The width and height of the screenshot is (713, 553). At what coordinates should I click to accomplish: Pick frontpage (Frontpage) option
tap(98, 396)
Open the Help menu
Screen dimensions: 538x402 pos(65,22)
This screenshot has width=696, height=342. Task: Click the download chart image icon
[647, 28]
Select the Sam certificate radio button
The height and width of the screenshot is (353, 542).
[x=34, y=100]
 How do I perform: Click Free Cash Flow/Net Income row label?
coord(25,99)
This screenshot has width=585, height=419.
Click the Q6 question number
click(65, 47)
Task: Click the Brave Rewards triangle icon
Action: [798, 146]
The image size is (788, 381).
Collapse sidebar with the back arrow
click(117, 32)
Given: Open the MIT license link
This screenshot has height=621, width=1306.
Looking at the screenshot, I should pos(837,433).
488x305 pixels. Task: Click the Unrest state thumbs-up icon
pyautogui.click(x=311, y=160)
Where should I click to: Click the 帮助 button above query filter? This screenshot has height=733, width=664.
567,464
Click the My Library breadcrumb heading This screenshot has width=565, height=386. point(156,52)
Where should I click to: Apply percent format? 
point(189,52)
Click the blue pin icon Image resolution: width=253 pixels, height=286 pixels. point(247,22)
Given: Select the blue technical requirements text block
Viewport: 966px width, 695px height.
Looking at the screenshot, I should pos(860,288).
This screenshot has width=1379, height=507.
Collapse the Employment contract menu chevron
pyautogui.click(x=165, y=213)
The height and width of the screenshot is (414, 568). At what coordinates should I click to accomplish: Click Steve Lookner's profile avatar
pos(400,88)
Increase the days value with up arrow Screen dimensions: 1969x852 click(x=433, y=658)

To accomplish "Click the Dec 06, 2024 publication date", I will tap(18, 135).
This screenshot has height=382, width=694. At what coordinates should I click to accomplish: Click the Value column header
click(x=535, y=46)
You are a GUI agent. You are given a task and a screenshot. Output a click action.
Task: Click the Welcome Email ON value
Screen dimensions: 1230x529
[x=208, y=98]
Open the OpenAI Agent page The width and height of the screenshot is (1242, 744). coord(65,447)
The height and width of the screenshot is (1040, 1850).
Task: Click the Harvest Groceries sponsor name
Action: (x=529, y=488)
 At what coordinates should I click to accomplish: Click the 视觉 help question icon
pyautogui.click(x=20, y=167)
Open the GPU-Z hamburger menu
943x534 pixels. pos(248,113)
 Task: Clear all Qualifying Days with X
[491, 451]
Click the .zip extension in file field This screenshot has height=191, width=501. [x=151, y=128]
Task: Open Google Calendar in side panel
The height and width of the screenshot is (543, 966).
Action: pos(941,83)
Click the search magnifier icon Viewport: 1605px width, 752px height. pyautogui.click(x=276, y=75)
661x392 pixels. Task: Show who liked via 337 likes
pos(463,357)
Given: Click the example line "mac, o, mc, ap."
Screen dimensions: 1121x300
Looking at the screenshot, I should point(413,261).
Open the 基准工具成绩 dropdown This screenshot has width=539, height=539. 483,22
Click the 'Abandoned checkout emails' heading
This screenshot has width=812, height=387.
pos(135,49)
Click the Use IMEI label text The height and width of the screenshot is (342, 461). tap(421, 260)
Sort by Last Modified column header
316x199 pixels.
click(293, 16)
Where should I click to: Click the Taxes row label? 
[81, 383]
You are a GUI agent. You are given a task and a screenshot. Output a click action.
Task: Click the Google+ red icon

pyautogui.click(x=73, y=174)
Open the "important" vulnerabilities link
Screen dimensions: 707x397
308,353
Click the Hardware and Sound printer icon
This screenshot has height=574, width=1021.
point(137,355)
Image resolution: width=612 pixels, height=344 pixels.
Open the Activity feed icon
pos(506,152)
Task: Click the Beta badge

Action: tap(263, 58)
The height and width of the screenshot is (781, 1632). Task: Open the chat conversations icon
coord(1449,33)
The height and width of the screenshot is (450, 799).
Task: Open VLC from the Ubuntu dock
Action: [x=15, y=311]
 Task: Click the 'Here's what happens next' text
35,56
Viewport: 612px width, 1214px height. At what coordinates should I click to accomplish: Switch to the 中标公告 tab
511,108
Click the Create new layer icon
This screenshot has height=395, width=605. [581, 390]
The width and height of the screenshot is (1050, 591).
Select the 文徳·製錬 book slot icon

□ □ □ □

● WHAT THE EXERCISE ASKS
Render every line of the records above as a Markdown table with two columns, Row for a running number and Text for the line itself, omitting blank lines.

● ANSWER BELOW
| Row | Text |
|---|---|
| 1 | The width and height of the screenshot is (713, 553). At what coordinates should I click to accomplish: Pick frontpage (Frontpage) option |
| 2 | tap(98, 396) |
| 3 | Open the Help menu |
| 4 | Screen dimensions: 538x402 pos(65,22) |
| 5 | This screenshot has width=696, height=342. Task: Click the download chart image icon |
| 6 | [647, 28] |
| 7 | Select the Sam certificate radio button |
| 8 | The height and width of the screenshot is (353, 542). |
| 9 | [x=34, y=100] |
| 10 |  How do I perform: Click Free Cash Flow/Net Income row label? |
| 11 | coord(25,99) |
| 12 | This screenshot has width=585, height=419. |
| 13 | Click the Q6 question number |
| 14 | click(65, 47) |
| 15 | Task: Click the Brave Rewards triangle icon |
| 16 | Action: [798, 146] |
| 17 | The image size is (788, 381). |
| 18 | Collapse sidebar with the back arrow |
| 19 | click(117, 32) |
| 20 | Given: Open the MIT license link |
| 21 | This screenshot has height=621, width=1306. |
| 22 | Looking at the screenshot, I should pos(837,433). |
| 23 | 488x305 pixels. Task: Click the Unrest state thumbs-up icon |
| 24 | pyautogui.click(x=311, y=160) |
| 25 | Where should I click to: Click the 帮助 button above query filter? This screenshot has height=733, width=664. |
| 26 | 567,464 |
| 27 | Click the My Library breadcrumb heading This screenshot has width=565, height=386. point(156,52) |
| 28 | Where should I click to: Apply percent format?  |
| 29 | point(189,52) |
| 30 | Click the blue pin icon Image resolution: width=253 pixels, height=286 pixels. point(247,22) |
| 31 | Given: Select the blue technical requirements text block |
| 32 | Viewport: 966px width, 695px height. |
| 33 | Looking at the screenshot, I should pos(860,288). |
| 34 | This screenshot has width=1379, height=507. |
| 35 | Collapse the Employment contract menu chevron |
| 36 | pyautogui.click(x=165, y=213) |
| 37 | The height and width of the screenshot is (414, 568). At what coordinates should I click to accomplish: Click Steve Lookner's profile avatar |
| 38 | pos(400,88) |
| 39 | Increase the days value with up arrow Screen dimensions: 1969x852 click(x=433, y=658) |
| 40 | To accomplish "Click the Dec 06, 2024 publication date", I will tap(18, 135). |
| 41 | This screenshot has height=382, width=694. At what coordinates should I click to accomplish: Click the Value column header |
| 42 | click(x=535, y=46) |
| 43 | You are a GUI agent. You are given a task and a screenshot. Output a click action. |
| 44 | Task: Click the Welcome Email ON value |
| 45 | Screen dimensions: 1230x529 |
| 46 | [x=208, y=98] |
| 47 | Open the OpenAI Agent page The width and height of the screenshot is (1242, 744). coord(65,447) |
| 48 | The height and width of the screenshot is (1040, 1850). |
| 49 | Task: Click the Harvest Groceries sponsor name |
| 50 | Action: (x=529, y=488) |
| 51 |  At what coordinates should I click to accomplish: Click the 视觉 help question icon |
| 52 | pyautogui.click(x=20, y=167) |
| 53 | Open the GPU-Z hamburger menu |
| 54 | 943x534 pixels. pos(248,113) |
| 55 |  Task: Clear all Qualifying Days with X |
| 56 | [491, 451] |
| 57 | Click the .zip extension in file field This screenshot has height=191, width=501. [x=151, y=128] |
| 58 | Task: Open Google Calendar in side panel |
| 59 | The height and width of the screenshot is (543, 966). |
| 60 | Action: pos(941,83) |
| 61 | Click the search magnifier icon Viewport: 1605px width, 752px height. pyautogui.click(x=276, y=75) |
| 62 | 661x392 pixels. Task: Show who liked via 337 likes |
| 63 | pos(463,357) |
| 64 | Given: Click the example line "mac, o, mc, ap." |
| 65 | Screen dimensions: 1121x300 |
| 66 | Looking at the screenshot, I should point(413,261). |
| 67 | Open the 基准工具成绩 dropdown This screenshot has width=539, height=539. 483,22 |
| 68 | Click the 'Abandoned checkout emails' heading |
| 69 | This screenshot has width=812, height=387. |
| 70 | pos(135,49) |
| 71 | Click the Use IMEI label text The height and width of the screenshot is (342, 461). tap(421, 260) |
| 72 | Sort by Last Modified column header |
| 73 | 316x199 pixels. |
| 74 | click(293, 16) |
| 75 | Where should I click to: Click the Taxes row label?  |
| 76 | [81, 383] |
| 77 | You are a GUI agent. You are given a task and a screenshot. Output a click action. |
| 78 | Task: Click the Google+ red icon |
| 79 | pyautogui.click(x=73, y=174) |
| 80 | Open the "important" vulnerabilities link |
| 81 | Screen dimensions: 707x397 |
| 82 | 308,353 |
| 83 | Click the Hardware and Sound printer icon |
| 84 | This screenshot has height=574, width=1021. |
| 85 | point(137,355) |
| 86 | Image resolution: width=612 pixels, height=344 pixels. |
| 87 | Open the Activity feed icon |
| 88 | pos(506,152) |
| 89 | Task: Click the Beta badge |
| 90 | Action: tap(263, 58) |
| 91 | The height and width of the screenshot is (781, 1632). Task: Open the chat conversations icon |
| 92 | coord(1449,33) |
| 93 | The height and width of the screenshot is (450, 799). |
| 94 | Task: Open VLC from the Ubuntu dock |
| 95 | Action: [x=15, y=311] |
| 96 |  Task: Click the 'Here's what happens next' text |
| 97 | 35,56 |
| 98 | Viewport: 612px width, 1214px height. At what coordinates should I click to accomplish: Switch to the 中标公告 tab |
| 99 | 511,108 |
| 100 | Click the Create new layer icon |
| 101 | This screenshot has height=395, width=605. [581, 390] |
| 102 | The width and height of the screenshot is (1050, 591). |
| 103 | Select the 文徳·製錬 book slot icon |